- Born: Sperrin Noah Fulton Chant 1897 St. Thomas, Ontario
- Died: 1987 (aged 89–90)
- Education: University of Toronto
- Scientific career
- Fields: Psychology
- Workplaces: University of Toronto; University of British Columbia

= Sperrin N.F. Chant =

Canadian psychologist (1897–1987)

Sperrin Noah Fulton Chant (1897–1987) was a Canadian psychologist.

==Career==
Chant was born in St. Thomas, Ontario, in 1897. After high school he enlisted in the army at the time of the First World War. Afterwards, he enrolled at the University of Toronto, from which he obtained a B.A. in 1922 followed by an M.A. in 1924. He then became a psychology professor at the University of Toronto, where he worked with M.D. Salter/Mary Ainsworth. He then was appointed head of the department of philosophy and psychology at the University of British Columbia. At the outbreak of the Second World War, he joined the Royal Canadian Air Force from 1941 to 1944. In 1945 he returned to the University of British Columbia, where he became dean of the Faculty of Arts and Science (1948–1964).

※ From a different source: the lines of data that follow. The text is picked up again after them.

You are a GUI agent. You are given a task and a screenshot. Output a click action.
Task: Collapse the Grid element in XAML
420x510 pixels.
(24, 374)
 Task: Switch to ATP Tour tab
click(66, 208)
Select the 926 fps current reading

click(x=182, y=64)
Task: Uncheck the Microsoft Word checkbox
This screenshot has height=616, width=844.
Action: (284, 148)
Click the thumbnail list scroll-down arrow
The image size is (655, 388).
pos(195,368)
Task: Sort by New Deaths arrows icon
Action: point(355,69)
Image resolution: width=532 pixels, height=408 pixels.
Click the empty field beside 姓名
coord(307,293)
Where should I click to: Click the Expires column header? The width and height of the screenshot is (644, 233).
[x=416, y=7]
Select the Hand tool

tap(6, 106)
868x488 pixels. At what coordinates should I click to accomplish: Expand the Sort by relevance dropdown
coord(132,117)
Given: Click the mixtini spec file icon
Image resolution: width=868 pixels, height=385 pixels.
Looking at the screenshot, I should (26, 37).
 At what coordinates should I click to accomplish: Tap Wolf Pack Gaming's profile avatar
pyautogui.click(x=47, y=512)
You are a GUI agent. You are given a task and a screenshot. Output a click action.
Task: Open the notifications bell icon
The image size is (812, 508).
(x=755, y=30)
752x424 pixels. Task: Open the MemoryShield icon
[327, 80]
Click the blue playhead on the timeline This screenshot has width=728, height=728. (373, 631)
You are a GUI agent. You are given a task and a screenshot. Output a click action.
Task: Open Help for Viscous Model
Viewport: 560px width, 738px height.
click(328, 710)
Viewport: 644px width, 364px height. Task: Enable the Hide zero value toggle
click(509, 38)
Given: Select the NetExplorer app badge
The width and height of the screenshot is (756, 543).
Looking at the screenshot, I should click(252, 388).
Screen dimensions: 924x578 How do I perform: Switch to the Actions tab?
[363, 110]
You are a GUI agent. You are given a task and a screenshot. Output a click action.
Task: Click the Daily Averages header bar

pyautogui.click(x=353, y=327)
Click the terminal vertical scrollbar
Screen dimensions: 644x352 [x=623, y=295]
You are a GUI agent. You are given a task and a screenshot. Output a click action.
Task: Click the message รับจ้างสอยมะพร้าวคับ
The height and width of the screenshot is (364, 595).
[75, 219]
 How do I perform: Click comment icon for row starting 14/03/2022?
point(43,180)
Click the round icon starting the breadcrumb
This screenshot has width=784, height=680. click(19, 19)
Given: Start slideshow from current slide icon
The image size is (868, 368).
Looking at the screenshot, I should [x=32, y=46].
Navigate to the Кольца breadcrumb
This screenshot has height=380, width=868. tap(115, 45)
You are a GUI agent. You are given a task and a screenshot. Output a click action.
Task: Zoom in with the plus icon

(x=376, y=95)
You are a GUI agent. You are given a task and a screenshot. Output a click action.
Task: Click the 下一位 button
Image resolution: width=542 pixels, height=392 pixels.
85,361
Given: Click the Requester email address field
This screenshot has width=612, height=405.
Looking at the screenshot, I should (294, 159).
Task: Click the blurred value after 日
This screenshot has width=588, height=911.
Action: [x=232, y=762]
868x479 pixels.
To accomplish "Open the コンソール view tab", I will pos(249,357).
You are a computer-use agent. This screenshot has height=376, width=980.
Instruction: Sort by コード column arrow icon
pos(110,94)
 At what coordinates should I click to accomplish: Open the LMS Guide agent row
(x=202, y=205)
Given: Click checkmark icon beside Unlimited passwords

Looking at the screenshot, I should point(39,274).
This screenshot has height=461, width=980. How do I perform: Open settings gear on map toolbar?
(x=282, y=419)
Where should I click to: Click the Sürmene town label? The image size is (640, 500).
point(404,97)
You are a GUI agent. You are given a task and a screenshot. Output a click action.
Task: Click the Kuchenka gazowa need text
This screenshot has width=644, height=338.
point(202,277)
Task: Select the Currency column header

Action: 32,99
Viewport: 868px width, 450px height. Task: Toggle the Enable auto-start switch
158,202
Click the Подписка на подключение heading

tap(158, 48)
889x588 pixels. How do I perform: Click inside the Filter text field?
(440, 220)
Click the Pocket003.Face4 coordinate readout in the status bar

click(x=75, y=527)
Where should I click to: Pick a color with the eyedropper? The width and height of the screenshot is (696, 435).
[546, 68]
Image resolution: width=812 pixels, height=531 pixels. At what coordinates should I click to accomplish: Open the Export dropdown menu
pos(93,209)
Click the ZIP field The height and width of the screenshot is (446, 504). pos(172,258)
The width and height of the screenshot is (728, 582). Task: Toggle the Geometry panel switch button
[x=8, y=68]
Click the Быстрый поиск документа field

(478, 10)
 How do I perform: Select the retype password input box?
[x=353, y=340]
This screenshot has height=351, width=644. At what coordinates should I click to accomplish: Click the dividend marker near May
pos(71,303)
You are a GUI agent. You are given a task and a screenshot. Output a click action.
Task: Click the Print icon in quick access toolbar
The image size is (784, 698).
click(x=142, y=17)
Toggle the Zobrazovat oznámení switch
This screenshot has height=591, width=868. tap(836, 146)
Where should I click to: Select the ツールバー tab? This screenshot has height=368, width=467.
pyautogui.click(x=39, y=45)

Chant was actively involved in the reform of post-secondary education in British Columbia for which he chaired a Royal Commission on Education. The final report, named the Chant Report was published in 1961. He was also active in the Canadian Psychological Association, of which he became president in 1948.

==Publications==
- Chant, S.N.F. (1937). Mental training; a practical psychology.
- Chant, S. N. F. & Salter, M.D. (1937). The measurement of attitude toward war and the galvanic skin response. Journal of Educational Psychology, 28, 281-289
- Blatz, W. E., Chant, S. N. F., & Salter, M. D. (1937) Emotional episodes in the child of school age. University of Toronto Studies Child Development Series, No.9. Toronto: University of Toronto Press.